I Eva y Luis se miraron al borde de un puente donde las aguas, como ellos, se encontraban y entrelazaban sus destinos. En la quietud del atardecer, los dos eran tan opuestos como el día y la noche, pero en ese momento, sintieron que el mundo comenzaba a partir de allí, sin memoria de caminos previos, sin el peso de las decisiones antiguas. El río era un espejo de sus deseos, de las luchas internas, de sus ansias de algo nuevo, de algo que no requería justificaciones ni promesas.

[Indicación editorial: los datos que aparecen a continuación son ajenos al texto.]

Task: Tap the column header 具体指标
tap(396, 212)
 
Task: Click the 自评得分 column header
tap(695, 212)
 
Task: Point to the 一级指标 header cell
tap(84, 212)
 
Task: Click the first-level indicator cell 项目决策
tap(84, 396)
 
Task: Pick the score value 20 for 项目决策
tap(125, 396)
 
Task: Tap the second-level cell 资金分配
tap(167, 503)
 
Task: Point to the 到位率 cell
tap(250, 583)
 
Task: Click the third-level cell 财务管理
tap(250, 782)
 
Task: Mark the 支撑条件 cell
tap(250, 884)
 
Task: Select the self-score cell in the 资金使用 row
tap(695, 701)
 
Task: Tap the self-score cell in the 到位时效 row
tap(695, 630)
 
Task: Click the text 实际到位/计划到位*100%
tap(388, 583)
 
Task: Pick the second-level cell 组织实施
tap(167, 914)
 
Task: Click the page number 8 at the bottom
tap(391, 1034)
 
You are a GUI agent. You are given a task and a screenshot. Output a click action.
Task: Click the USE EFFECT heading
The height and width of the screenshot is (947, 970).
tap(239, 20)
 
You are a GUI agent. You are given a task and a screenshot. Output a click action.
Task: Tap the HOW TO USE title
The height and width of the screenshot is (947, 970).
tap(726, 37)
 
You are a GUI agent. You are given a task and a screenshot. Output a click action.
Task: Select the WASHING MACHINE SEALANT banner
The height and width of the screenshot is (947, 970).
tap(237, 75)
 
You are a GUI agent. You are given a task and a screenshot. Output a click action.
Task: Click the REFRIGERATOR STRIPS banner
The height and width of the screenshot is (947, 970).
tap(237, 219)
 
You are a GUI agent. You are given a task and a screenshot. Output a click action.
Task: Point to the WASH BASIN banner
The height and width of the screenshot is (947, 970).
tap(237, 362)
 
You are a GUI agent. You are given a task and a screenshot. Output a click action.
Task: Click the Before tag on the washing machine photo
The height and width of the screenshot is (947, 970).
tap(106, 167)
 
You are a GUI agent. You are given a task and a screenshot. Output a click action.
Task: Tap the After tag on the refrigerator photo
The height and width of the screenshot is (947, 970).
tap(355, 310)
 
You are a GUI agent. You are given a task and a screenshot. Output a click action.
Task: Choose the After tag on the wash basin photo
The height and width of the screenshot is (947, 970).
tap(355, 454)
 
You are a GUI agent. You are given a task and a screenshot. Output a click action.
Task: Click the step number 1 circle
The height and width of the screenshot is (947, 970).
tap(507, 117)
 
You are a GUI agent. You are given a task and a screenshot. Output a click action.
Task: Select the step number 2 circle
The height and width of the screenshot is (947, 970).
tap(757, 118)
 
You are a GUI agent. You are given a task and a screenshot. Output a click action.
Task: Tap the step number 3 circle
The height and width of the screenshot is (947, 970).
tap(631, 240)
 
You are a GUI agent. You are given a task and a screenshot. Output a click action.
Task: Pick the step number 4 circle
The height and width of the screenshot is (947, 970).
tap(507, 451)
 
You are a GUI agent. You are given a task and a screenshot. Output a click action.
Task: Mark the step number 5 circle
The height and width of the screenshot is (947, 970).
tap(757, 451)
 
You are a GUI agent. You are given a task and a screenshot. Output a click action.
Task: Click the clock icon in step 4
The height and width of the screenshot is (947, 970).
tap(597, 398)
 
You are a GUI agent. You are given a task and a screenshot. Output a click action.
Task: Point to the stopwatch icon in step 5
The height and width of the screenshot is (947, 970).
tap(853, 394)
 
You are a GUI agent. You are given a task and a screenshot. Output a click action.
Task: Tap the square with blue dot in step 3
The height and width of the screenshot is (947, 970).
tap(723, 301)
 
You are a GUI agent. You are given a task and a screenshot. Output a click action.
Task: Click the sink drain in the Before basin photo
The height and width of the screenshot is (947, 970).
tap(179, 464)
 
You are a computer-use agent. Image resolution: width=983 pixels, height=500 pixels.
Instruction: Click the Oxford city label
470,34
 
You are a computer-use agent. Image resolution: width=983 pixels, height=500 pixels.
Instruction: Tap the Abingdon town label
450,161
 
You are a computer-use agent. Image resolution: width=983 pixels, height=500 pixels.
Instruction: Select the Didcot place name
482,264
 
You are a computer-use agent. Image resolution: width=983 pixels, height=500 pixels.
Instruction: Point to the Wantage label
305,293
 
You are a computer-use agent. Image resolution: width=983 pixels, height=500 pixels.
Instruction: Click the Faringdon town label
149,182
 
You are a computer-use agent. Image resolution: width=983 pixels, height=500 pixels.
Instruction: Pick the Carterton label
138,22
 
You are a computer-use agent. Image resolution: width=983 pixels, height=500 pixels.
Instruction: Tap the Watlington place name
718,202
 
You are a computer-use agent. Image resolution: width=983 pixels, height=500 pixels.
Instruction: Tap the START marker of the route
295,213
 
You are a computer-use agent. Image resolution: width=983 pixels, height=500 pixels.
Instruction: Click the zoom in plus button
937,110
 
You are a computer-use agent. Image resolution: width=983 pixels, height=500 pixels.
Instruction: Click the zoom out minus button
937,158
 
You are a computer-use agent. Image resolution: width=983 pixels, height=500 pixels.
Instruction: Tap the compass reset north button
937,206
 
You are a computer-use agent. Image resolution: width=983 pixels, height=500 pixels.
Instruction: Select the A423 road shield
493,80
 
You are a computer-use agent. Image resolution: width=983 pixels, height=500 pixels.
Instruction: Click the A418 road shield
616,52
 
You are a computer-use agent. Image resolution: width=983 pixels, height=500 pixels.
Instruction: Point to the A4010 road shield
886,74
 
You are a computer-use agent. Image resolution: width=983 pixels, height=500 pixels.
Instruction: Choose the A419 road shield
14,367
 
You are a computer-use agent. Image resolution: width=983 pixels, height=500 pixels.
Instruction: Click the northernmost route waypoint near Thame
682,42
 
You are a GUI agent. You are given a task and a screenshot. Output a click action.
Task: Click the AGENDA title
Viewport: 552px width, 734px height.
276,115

II La conversación fluía como el agua, sin rumbo fijo. Ambos sabían que el tiempo era limitado, que cada palabra, cada gesto, era efímero. Ella hablaba de sus sueños, de un futuro sin planes establecidos. Él escuchaba, fascinado por la intensidad con la que ella se entregaba a cada palabra, a cada pausa. En el roce de sus manos, sentían la fuerza de lo inevitable, de lo que no necesita destino ni finalidades. Sabían que estaban en tránsito, que esa unión, fugaz como era, tenía la consistencia de lo eterno.
III El silencio cayó entre ellos, un silencio lleno de significados y de deseos no expresados. Allí, en la quietud, era imposible capturar el momento, domarlo, hacerlo suyo. Luis comprendió entonces que había lugares, como aquel, donde las miradas y las palabras solo arañaban la superficie de lo inasible. Eran un murmullo sutil, una sombra fugaz de lo que ambos intentaban ser, y aún así, ese silencio era el vértice de algo que no podían nombrar, algo que, en su caída, se desvanecía.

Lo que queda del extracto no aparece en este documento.